Subject: Re: 3.0 YP lookup latency
To: None <>
From: Christos Zoulas <>
List: tech-net
Date: 06/21/2006 12:52:49
On Jun 21,  9:42am, ( wrote:
-- Subject: Re: 3.0 YP lookup latency

| In message <>Christos Zoulas writes
| >On Jun 20,  2:48pm, (Stephen Jones) wrote:
| >-- Subject: Re: 3.0 YP lookup latency
| >
| >| Okay, this daily build (netbsd-3-0/200605220000Z) is displaying the  
| >| symptoms.
| >| It doesn't appear to be in rpcbind or ypbind itself, but an  
| >| associated library.
| >| It seems when the query is made the the ypserv process on the server  
| >| will log each
| >| user id in the password file when the -l flag is on.  Interestingly  
| >| the userids are
| >| sorted in alphabetical order .. any reason for this? ;-)
| >
| >My guess is that it is an artifact of the passwd file being hashed into
| >a db file. I guess I'll have to setup a yp domain myself and test.
| hi Christos,
| I don't buy your guess. As Stephen clarified (after the message to
| which you replied):
| On Stephen's NetBSD-2.1 NIS client hosts, the client is issuing a
| single yp_match() call to the server.  But on Stephen's 3.0 clients,
| running the same userland tool (which, barring explicit size_t casts),
| hasn't changed between NetBSD-2 and NetBSD-3) the client iterates over
| Stephen's entire 27,000-entry NIS passwd.byname map, via yp_first()/yp_next().
| That's where the tens of seconds bites: not one individual RPC call
| but the 27,000-odd yp_next() calls.
| I'm pretty sure the bug is  the client NIS library. If you look at
| 	lib/libc/gen/getpwent.c
| you will notice that file changed radically between (CVS branches)
| netbsd-2 and netbsd-3.  getpwent.c only calls yp_match() or
| yp_first()/yp_next() in a couple of places.  Late last night I emailed
| you and Stephen and Soda-san a walk through the relevant code-paths. I
| think I've identified the problem, and suggested a workaround: don't
| use the supplied default nsswitch.conf
| 	passwd:  compat
| line, but instead use
| 	passswd: nis [notfound=return] files
| which avoids the compat_ parsing routine where I'm pretty this bug
| resides.  I also suggested a fix (assuming the workaround does fix
| Stephen's problem).
| In message Message-Id: <>,
| Christos Zoulas continued:
| >Sure I would be happy to work with you to resolve this.
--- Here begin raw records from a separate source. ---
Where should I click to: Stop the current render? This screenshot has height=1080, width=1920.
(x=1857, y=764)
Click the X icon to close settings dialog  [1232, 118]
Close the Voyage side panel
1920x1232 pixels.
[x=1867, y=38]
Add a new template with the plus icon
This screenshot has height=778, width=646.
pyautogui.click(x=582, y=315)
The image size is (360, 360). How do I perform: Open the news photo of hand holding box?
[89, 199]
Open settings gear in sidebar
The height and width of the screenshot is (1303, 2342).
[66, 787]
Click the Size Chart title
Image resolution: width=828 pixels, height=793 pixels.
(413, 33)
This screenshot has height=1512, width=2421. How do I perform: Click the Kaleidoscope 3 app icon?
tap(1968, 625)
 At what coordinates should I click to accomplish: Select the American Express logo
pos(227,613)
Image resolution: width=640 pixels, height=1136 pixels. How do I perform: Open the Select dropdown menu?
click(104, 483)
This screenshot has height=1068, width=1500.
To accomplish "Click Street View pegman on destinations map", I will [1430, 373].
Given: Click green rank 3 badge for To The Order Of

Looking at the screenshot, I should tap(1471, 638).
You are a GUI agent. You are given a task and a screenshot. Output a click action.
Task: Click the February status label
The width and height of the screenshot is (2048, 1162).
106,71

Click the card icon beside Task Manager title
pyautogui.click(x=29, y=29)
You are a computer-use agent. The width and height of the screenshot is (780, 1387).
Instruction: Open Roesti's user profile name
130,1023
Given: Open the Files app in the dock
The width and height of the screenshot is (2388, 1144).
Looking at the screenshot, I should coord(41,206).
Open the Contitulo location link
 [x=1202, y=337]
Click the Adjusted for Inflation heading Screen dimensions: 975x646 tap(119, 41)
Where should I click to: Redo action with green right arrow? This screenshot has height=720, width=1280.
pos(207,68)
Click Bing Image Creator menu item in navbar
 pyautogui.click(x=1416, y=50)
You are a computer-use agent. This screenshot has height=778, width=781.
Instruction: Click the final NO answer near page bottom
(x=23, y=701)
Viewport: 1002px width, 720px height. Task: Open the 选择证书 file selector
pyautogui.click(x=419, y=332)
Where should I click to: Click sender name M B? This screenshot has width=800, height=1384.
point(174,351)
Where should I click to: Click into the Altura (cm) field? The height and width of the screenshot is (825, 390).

The first thing
| >to do is to ktrace both the server and the client process and then do
| >a kdump -R to see between which 2 system calls we have the most delay.
| I understand why you ask (I initially asked for a libpcap trace).
| But, given Stephen's observation about his NIS-server logs I don't
| think either one would help.  yp_match() and yp_first()/yp_next() are
| libc functions, not system calls. So a ktrace would show the
| reads()/write() calls for the 27,000-odd yp_next() calls which we know
| (from Stephen's server-side logs) the NetBSD-3.0 NIS client is issuing.

Yes, it should show the difference between the # of calls in 3.x and
the number of calls in 2.x. But I am convinced that the reason is what
you mentioned; it should not iterate through the whole map.